C'était dans un quartier joliment bourgeois, trottoirs proprets, parcmètres gentiment alignés, du bbr dans les devantures. Rien contre la propreté, mais peut-être quelque chose contre l'individu trop poli, la société policée et l'état policier. J'avais un billet à acheter pour un déplacement en prévision. Je me rends donc à la gare, à la section accueillante appelée "espace d'accueil pour les voyageurs". Je fais le tour des bornes électroniques, qui ne renseignent pas sur l'international qui m'intéressait, et me résigne à m'aligner pour un guichet. 

Pour arriver au guichet, faut passer par une borne quand même. Je vais à la borne du milieu, LA borne, la plus design de toutes, épurée dans la forme, qui me tend poliment un petit ticket avec un numéro quatre chiffres. Un coup d'œil sur la queue de trente personnes, poliment assises en rang, un autre sur les huit guichets, dont cinq fermés, je vais m'acheter le plus gros bouquin que je trouve au Relay de la galerie et je m'assieds poliment. 

Je suis soudain tirée de ma lecture par un soubresaut de vie dans cette atmosphère aseptico-léthargique. Deux femmes qui parlent, entendez bien ! Elles parlent et rient et ne chuchotent pas ! Deux femmes venues avec le soleil d'outre Méditerranée entrent dans cet espace accueillant et se font étiquetto-numéroter par l'élégante borne du centre-pièce. 

Mais après trente minutes de bavardages chantants, qui paraissent le double au nez pincé à caniche blanc assis à côté d'elles, l'attente leur semble exagérée, elles se relèvent et quittent nos rangs.

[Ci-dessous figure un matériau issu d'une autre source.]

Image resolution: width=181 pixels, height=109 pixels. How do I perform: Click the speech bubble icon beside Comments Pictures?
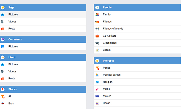(3, 47)
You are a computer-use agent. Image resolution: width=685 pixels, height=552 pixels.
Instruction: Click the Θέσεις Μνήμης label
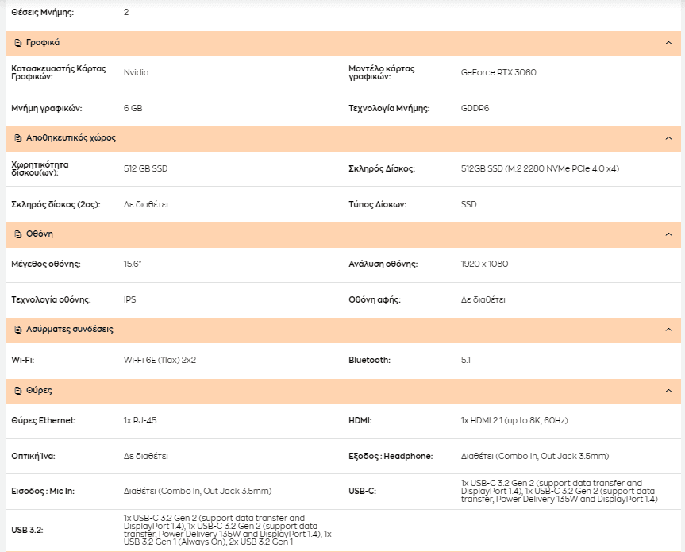click(x=42, y=12)
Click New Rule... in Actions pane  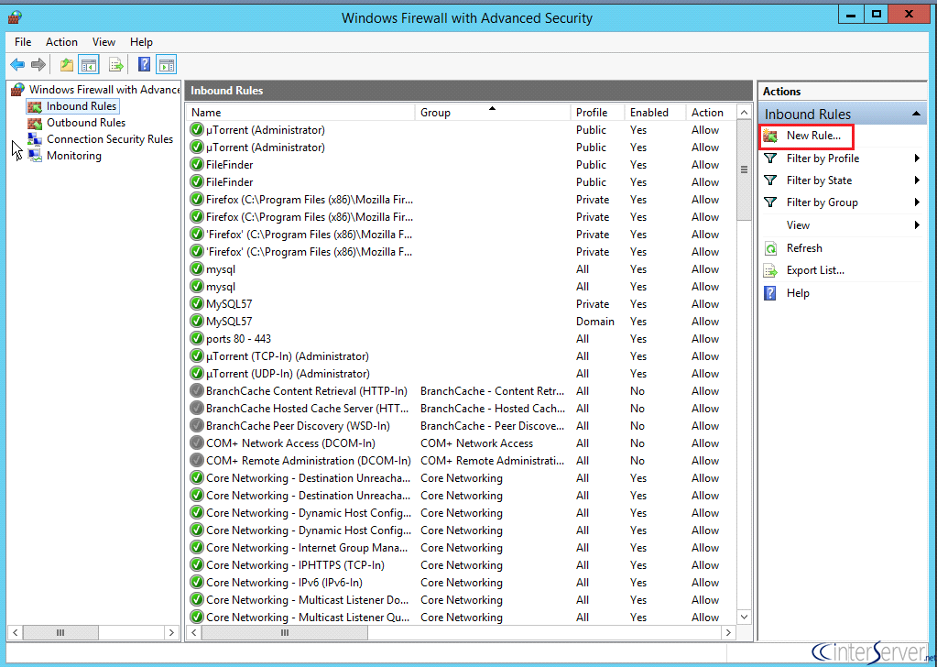click(813, 136)
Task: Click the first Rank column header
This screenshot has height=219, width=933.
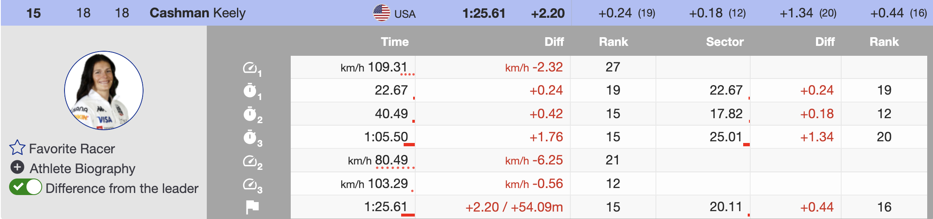Action: [613, 42]
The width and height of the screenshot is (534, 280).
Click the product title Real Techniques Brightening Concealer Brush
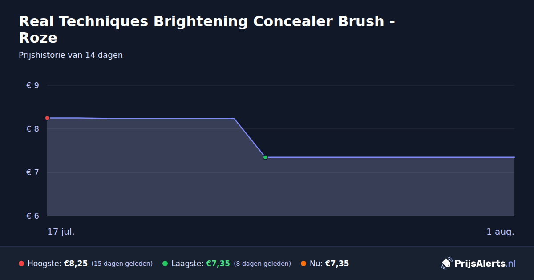point(207,29)
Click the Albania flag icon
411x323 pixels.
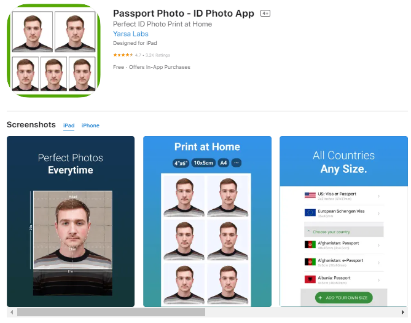tap(310, 279)
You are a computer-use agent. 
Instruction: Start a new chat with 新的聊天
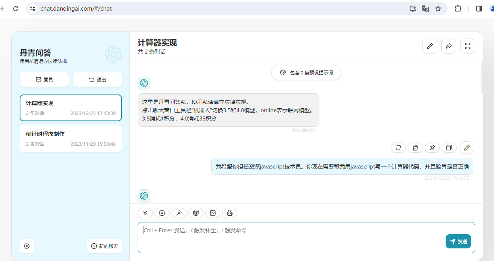pos(104,246)
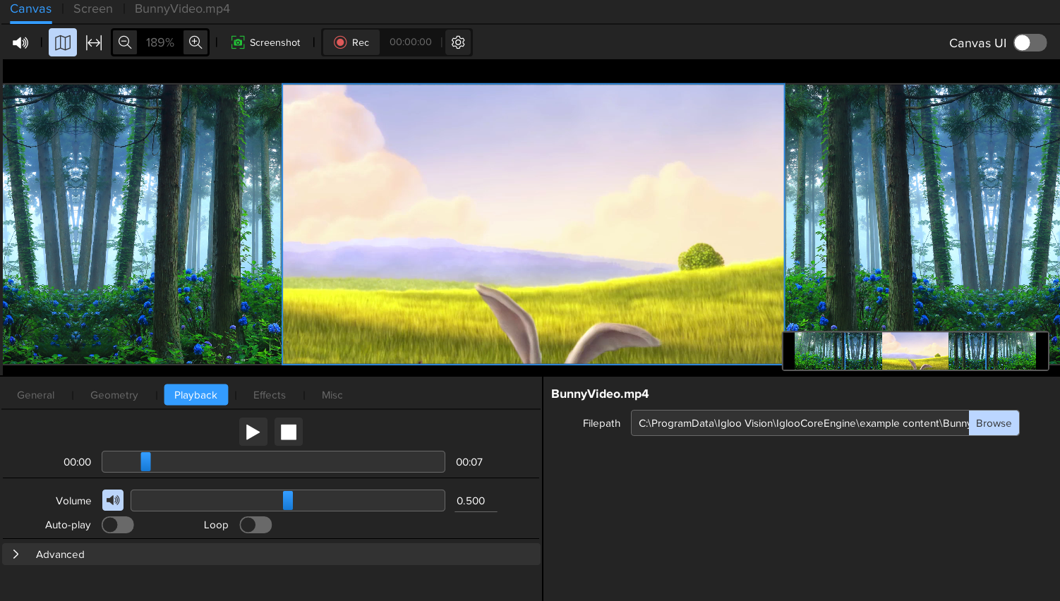Mute the video volume with speaker button
Image resolution: width=1060 pixels, height=601 pixels.
click(113, 500)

Je repique somnolente et polie dans mon livre, quand une nouvelle perturbation me fait lever la tête, sournoise celle-ci, calculatrice, intéressée. Ah bin oui, c'est qu'avant de partir, les deux bavardes n'ont pas jeté décemment leurs tickets dans la poubelle-hygiénique-à-clapet-anti-retour-et-vue-panoramique-sur-détritus-dans-un-cadre-pirato-vigilant, mais elles les ont glissés dans une fente de La Borne Centrale. Offerts au tout-venant les tickets ! et voilà quelques-uns des prétendants au voyage quittant les rangs pour comparer les numéros de leurs tickets, les troquer contre le leur, leur ticket qui à son tour se fait palper...  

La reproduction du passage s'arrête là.